Message-Id: <199601311115.MAA11079@dkuug.dk>
From: keld@dkuug.dk (Keld J|rn Simonsen)
Date: Wed, 31 Jan 1996 12:15:39 +0100
In-Reply-To: Larry Masinter <masinter@parc.xerox.com>
To: Larry Masinter <masinter@parc.xerox.com>, borka@e5.ijs.si
Subject: Re: html, http, urls and internationalisation
Larry Masinter writes:
> > What Keld said is sound and could be worked further. THe major
> > restriction is the DNS part and this should be kept as it is
> > (character < 127).
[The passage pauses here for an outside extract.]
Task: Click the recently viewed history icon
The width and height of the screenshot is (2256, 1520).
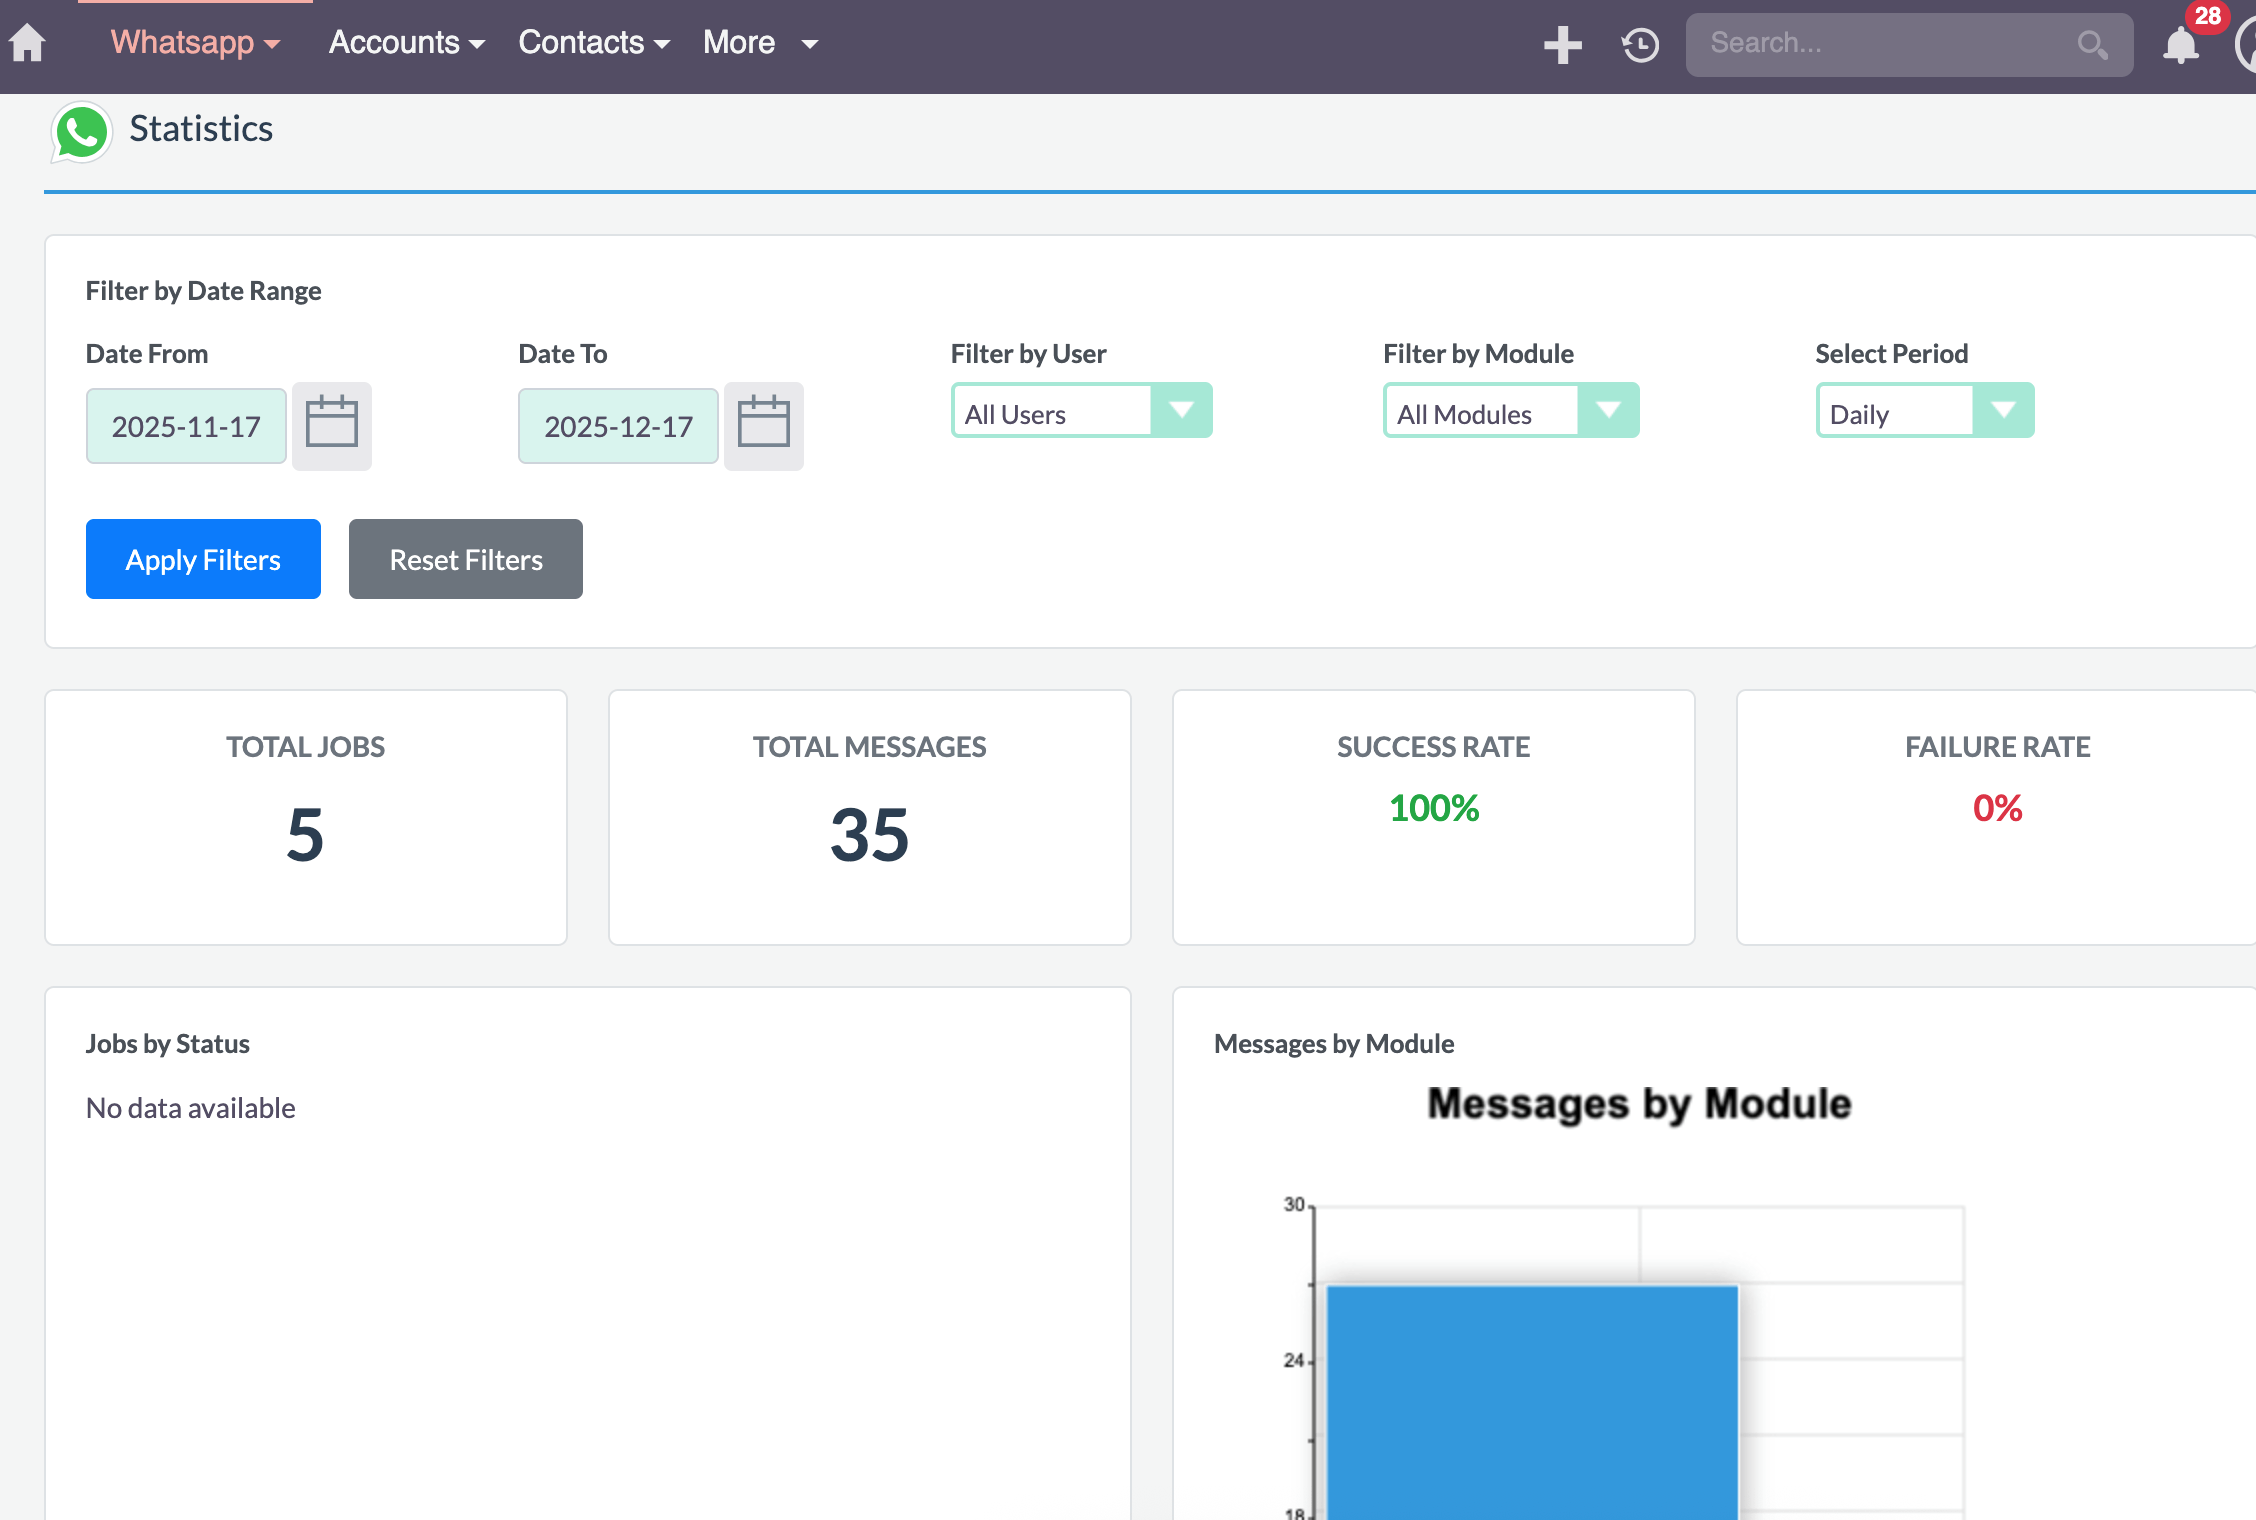Action: (1638, 45)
The same applies to the syntax characters.
>
> No, "what Keld said" isn't "sound" it is just "sounds nice".
Glad you like the sound effects, Larry!
> Keld said, for example,
>
> > 1. URLs themselves.
>
> > These are at an abstract character level, as Larry and Franc,ois
> > correctly points out, you cannot see what is the charset
> > when you look at a business card or an URL in the newspaper.
>
> > I propose that any character here be allowed, except for the
> > URL syntax characters, (things like < / : ) - in the non-DNS
> > part of the URL. Remember these are abstract characters, and
> > there is no binding to for example ISO 10646 in the sense
> > of a character repertoire, or to any encoding (charset).
>
> However, this nice-sounding proposal contained no solution to the
> following questions:
>
> 1)how do these abstract characters subsequently get turned
> into octets that are employed in real protocols in general
> and http and ftp in particular?
> (The current URL specification gives an algorithm.)
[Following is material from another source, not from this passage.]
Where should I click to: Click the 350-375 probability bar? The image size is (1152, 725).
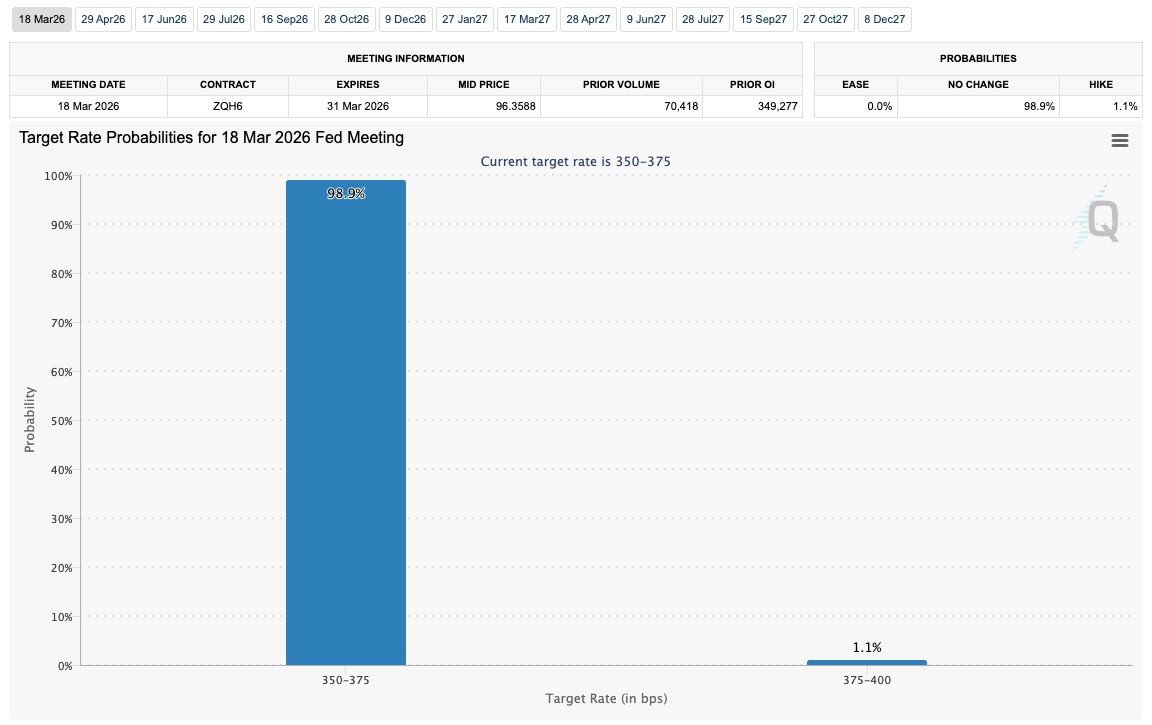346,422
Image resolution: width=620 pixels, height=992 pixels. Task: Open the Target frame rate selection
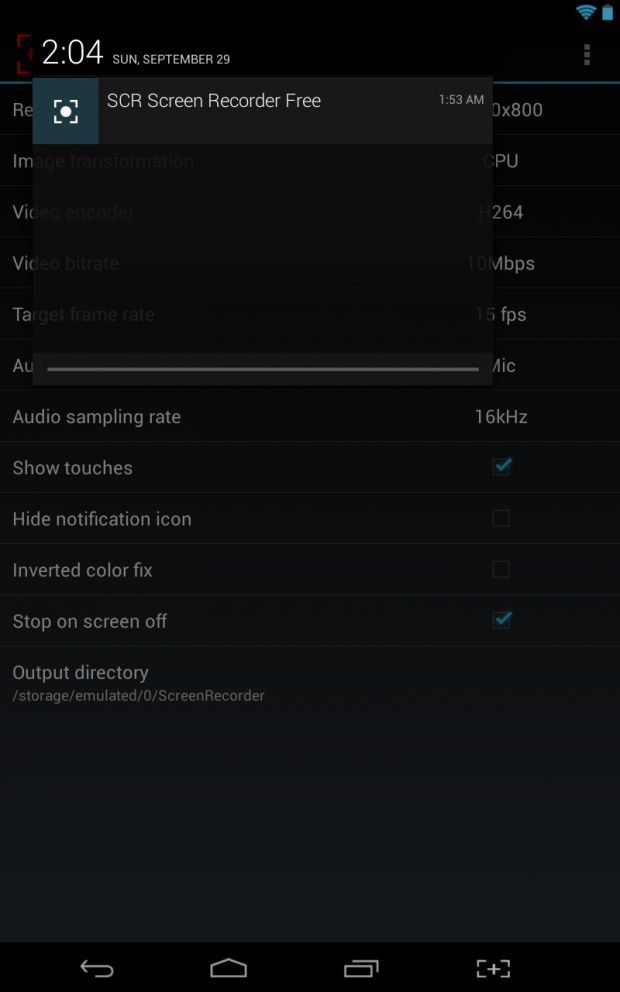pos(310,314)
>From glyphs on paper to a computer system, eg. a browser:
by having the human recognise (aka "read") the characters and enter
them, as is normally done.
>From a html doc into a http request: The html doc has a
charset, and the http request url is represented in a charset.
So the html string with the URL is converted into the http
charset, and then the URL is sent with high bits encoded according
to the url specifications (in %xx notation). I found no ways
of specifying a charset in the current rfcs on URLs.
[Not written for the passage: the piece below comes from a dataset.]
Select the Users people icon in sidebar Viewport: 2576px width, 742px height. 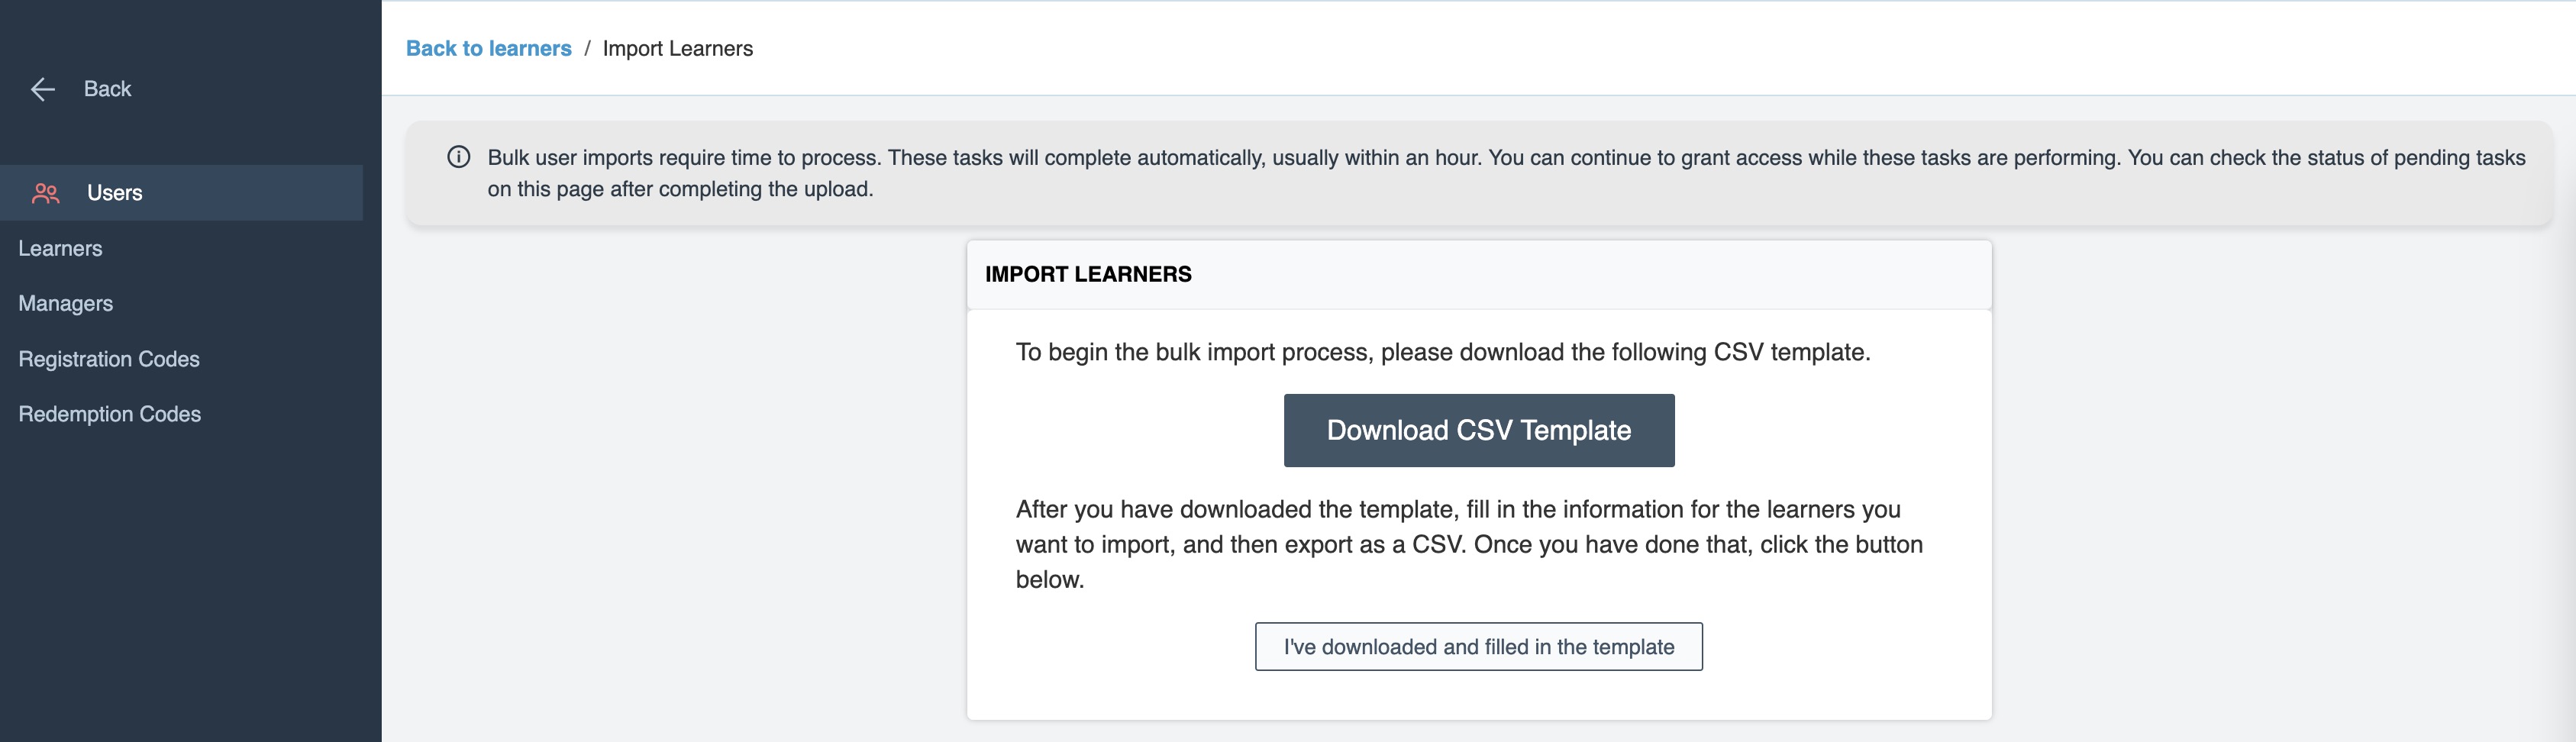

I did specify the transformations and encodings in earlier mail.
>
> 2)how does one translate a URL that uses a large character
> repertoire so that it might be written in a context with
> a small repertoire? E.g., a URL with chinese characters
> in an ASCII email message.
> (The current URL specification manages this by limiting
> the repertoire.)
That was also described in the previous mailing, about the html I said:
> >Here it should be possible to write a HTML document in a given
> >charset, and then reference the (abstract) characters in the URL, just
> >like it is possible to write characters in the rest of the HTML document.
> >That is, the normal characters of the document charset can be used,
> >like full iso-8859-1 in normal HTML docs, and full Unicode in
> >Unicode docs. Also the way of generating out-of-band characters
> >should be allowed in HTML URL strings, like &a-ring and &#xxxx;
> I don't think these problems are unsolvable, but I think in the course
> of making a "sound" proposal you'll find that it starts "sounding"
> less and less like something that you'd want to implement.
I think most of the concerns have been addressed in what I wrote,
but anyway there may be finer details in it that needs to be sharpened
and and it needs to be cast in concrete specs.
I think most of the specs are already there and ready to be employed
in an implementation.
> So, I'll ask again, PLEASE stop cross-posting this discussion to three
> separate mailing lists.
OK, taken ad notam.
Keld